A word-for-word repeat of the records below is what this calls for.

* TASK INPUT:
-----
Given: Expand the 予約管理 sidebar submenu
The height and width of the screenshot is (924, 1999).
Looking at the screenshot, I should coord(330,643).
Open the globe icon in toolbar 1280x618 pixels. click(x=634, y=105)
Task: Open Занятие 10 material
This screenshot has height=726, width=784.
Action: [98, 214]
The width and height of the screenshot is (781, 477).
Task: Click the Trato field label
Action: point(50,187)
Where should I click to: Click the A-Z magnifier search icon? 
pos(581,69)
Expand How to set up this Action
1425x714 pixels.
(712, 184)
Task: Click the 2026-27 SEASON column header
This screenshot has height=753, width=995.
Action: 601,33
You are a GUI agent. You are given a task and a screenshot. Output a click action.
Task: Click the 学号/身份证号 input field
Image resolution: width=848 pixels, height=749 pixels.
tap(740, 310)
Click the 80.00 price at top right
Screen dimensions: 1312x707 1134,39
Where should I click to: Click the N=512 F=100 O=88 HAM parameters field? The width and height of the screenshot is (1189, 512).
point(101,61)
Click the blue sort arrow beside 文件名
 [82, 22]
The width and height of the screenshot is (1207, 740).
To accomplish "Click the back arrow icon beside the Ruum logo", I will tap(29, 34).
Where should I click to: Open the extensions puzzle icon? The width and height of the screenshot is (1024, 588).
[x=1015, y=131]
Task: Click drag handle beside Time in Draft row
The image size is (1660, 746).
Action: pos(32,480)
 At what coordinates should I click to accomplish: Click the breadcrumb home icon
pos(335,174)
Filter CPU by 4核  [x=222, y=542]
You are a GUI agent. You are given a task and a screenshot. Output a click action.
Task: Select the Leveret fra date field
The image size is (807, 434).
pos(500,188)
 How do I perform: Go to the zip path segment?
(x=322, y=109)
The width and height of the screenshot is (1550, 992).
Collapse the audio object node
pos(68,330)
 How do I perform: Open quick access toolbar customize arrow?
-----
* EXERCISE OUTPUT:
Given: Expand the 予約管理 sidebar submenu
The height and width of the screenshot is (924, 1999).
Looking at the screenshot, I should coord(330,643).
Open the globe icon in toolbar 1280x618 pixels. click(x=634, y=105)
Task: Open Занятие 10 material
This screenshot has height=726, width=784.
Action: [98, 214]
The width and height of the screenshot is (781, 477).
Task: Click the Trato field label
Action: point(50,187)
Where should I click to: Click the A-Z magnifier search icon? 
pos(581,69)
Expand How to set up this Action
1425x714 pixels.
(712, 184)
Task: Click the 2026-27 SEASON column header
This screenshot has height=753, width=995.
Action: 601,33
You are a GUI agent. You are given a task and a screenshot. Output a click action.
Task: Click the 学号/身份证号 input field
Image resolution: width=848 pixels, height=749 pixels.
tap(740, 310)
Click the 80.00 price at top right
Screen dimensions: 1312x707 1134,39
Where should I click to: Click the N=512 F=100 O=88 HAM parameters field? The width and height of the screenshot is (1189, 512).
point(101,61)
Click the blue sort arrow beside 文件名
 [82, 22]
The width and height of the screenshot is (1207, 740).
To accomplish "Click the back arrow icon beside the Ruum logo", I will tap(29, 34).
Where should I click to: Open the extensions puzzle icon? The width and height of the screenshot is (1024, 588).
[x=1015, y=131]
Task: Click drag handle beside Time in Draft row
The image size is (1660, 746).
Action: pos(32,480)
 At what coordinates should I click to accomplish: Click the breadcrumb home icon
pos(335,174)
Filter CPU by 4核  [x=222, y=542]
You are a GUI agent. You are given a task and a screenshot. Output a click action.
Task: Select the Leveret fra date field
The image size is (807, 434).
pos(500,188)
 How do I perform: Go to the zip path segment?
(x=322, y=109)
The width and height of the screenshot is (1550, 992).
Collapse the audio object node
pos(68,330)
 How do I perform: Open quick access toolbar customize arrow?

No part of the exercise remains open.